Relations between Arabs and Jews in Israel have remained strained since the country’s founding in 1948. The two societies remain, on the whole, disconnected from each other. Arab Israelis often complain they are treated as second class citizens in a Jewish state. Gvaryahu pointed out that religious Jews are also the target of hate crimes when in Arab majority areas, like in East Jerusalem.
Israel says it extends Arab citizens every right, but that it also has legitimate security concerns after dealing with persistent terror attacks. Since October 2015, hundreds of Palestinians have carried out or tried to carry out attacks against Israelis, killing dozens. But just in two of those cases were the attackers Arab Israelis, while the rest were Palestinians from the West Bank or East Jerusalem.

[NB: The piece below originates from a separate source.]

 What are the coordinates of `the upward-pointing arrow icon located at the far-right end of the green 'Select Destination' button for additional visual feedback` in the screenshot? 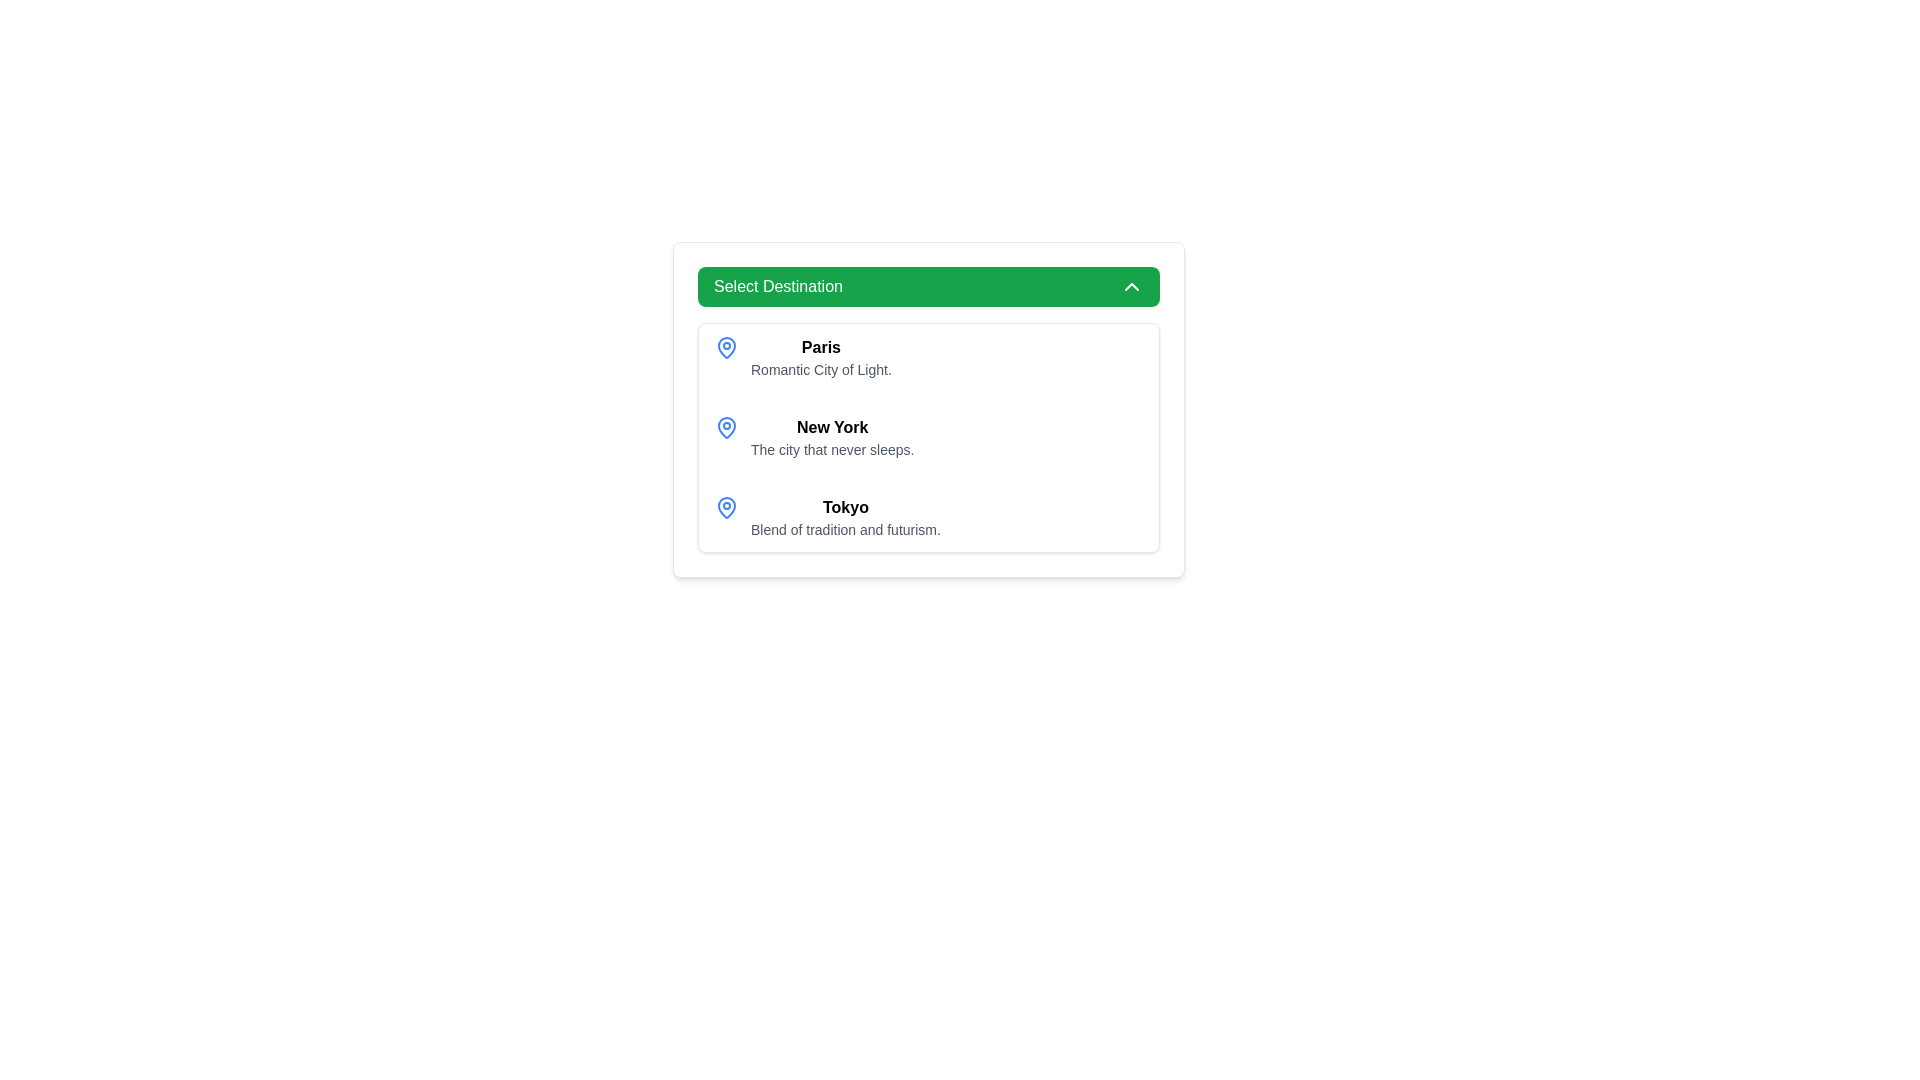 It's located at (1132, 286).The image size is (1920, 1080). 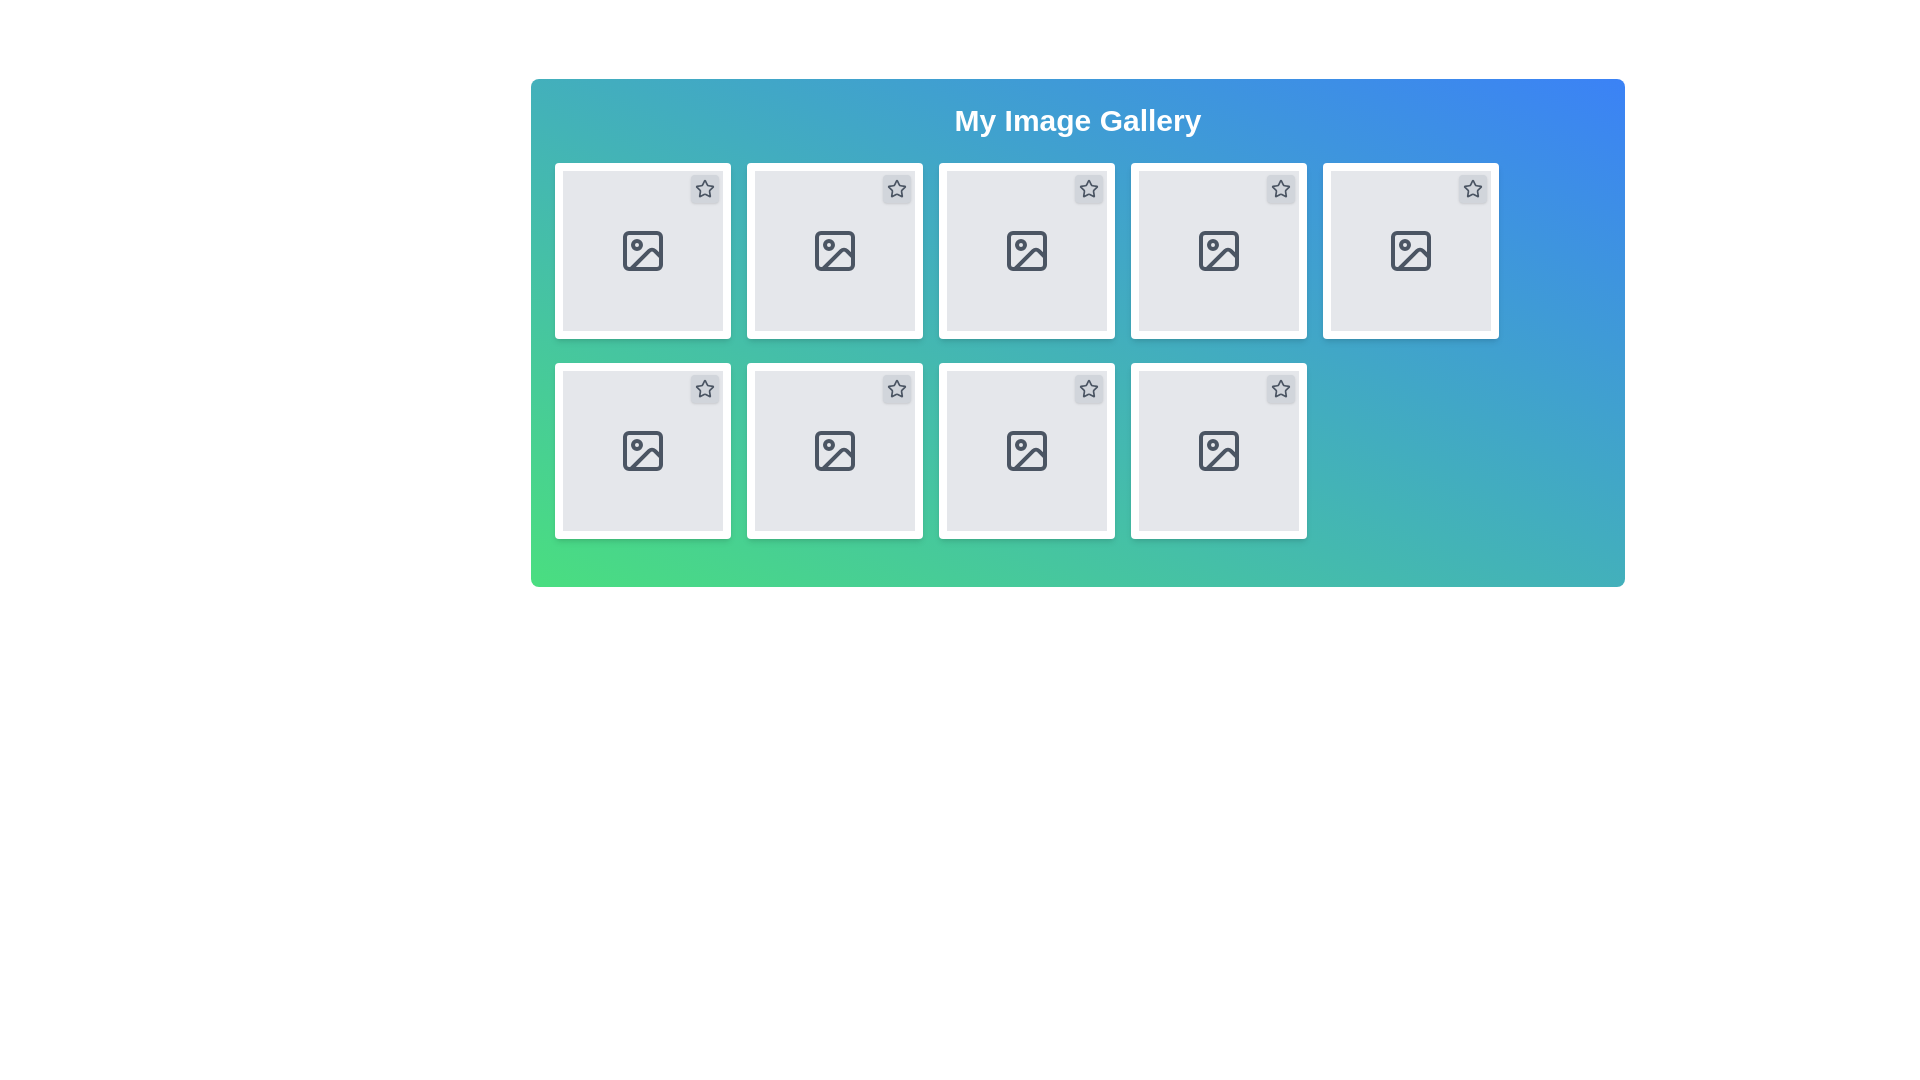 What do you see at coordinates (643, 249) in the screenshot?
I see `the interactive card or tile with a white background and a gray image icon` at bounding box center [643, 249].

Despite dying down over the last year, the wave of terror has still put many Israelis on edge, increasing mutual distrust between Jews and Arabs.
Although having done nothing wrong, Igbaria fears the incident and resultant press coverage will still stigmatize her and make it more difficult for her to find work after graduating, which is why she asked The Times of Israel to not display her face.
Still, she said the crowd in Umm al-Fahm “gave me strength.”
The incident scarred not only her, but also her family, who were on hand to see her receive the flowers. Her father Orabe Igbaria told the Times of Israel he got a call from his daughter during the incident, while he was still at his night job on Kibbutz Ein Shemer.
“For a week I didn’t eat or sleep. Not at day or at night. I kept imagining what it would be like if this happened in front of me,” he said.
“After this incident, Mervat called me four times a day so I could calm her down over the phone,” the father said.
Yet on the night of the incident, it was the father who needed calming down over the phone.
“The driver took the phone from my daughter. He calmed me down. He told me, ‘I won’t leave your daughter. I will wait here until they let her go’,” he said.
The bus driver, whose name is unknown, was the single hero of the story that night, according to the Igbarias.
Mervat said he refused to get off the bus and leave her alone when the police told everyone to deboard. She said he urged the police to treat her kindly, and was then forced off the bus by the officers.
And though the police told the driver to take the passengers on their way while they questioned Mervat, he refused to leave her behind.
When asked how he felt about seeing strangers apologize to his daughter, Mervat’s father said, “It’s like they saved me. I felt like we’re one family.”
Asked about the incident, police told the Hebrew daily Haaretz it was a routine call. “Following a report received by an Egged police officer about a suspicious woman on a bus belonging to the company, police officers arrived at the scene to examine the suspect, as is usual. After a brief inspection and questioning of the passenger, the bus was released and continued on its journey.”
“The Israel Police will continue to act in order to ensure the safety of all citizens of the State of Israel everywhere and at all times,” the statement added.
While the police said it had received a call from an Egged security officer, the bus company denied this claim, and told Haaretz, “The case is not known and was not handled by Egged security officers. This incident is not known to the company’s security system.”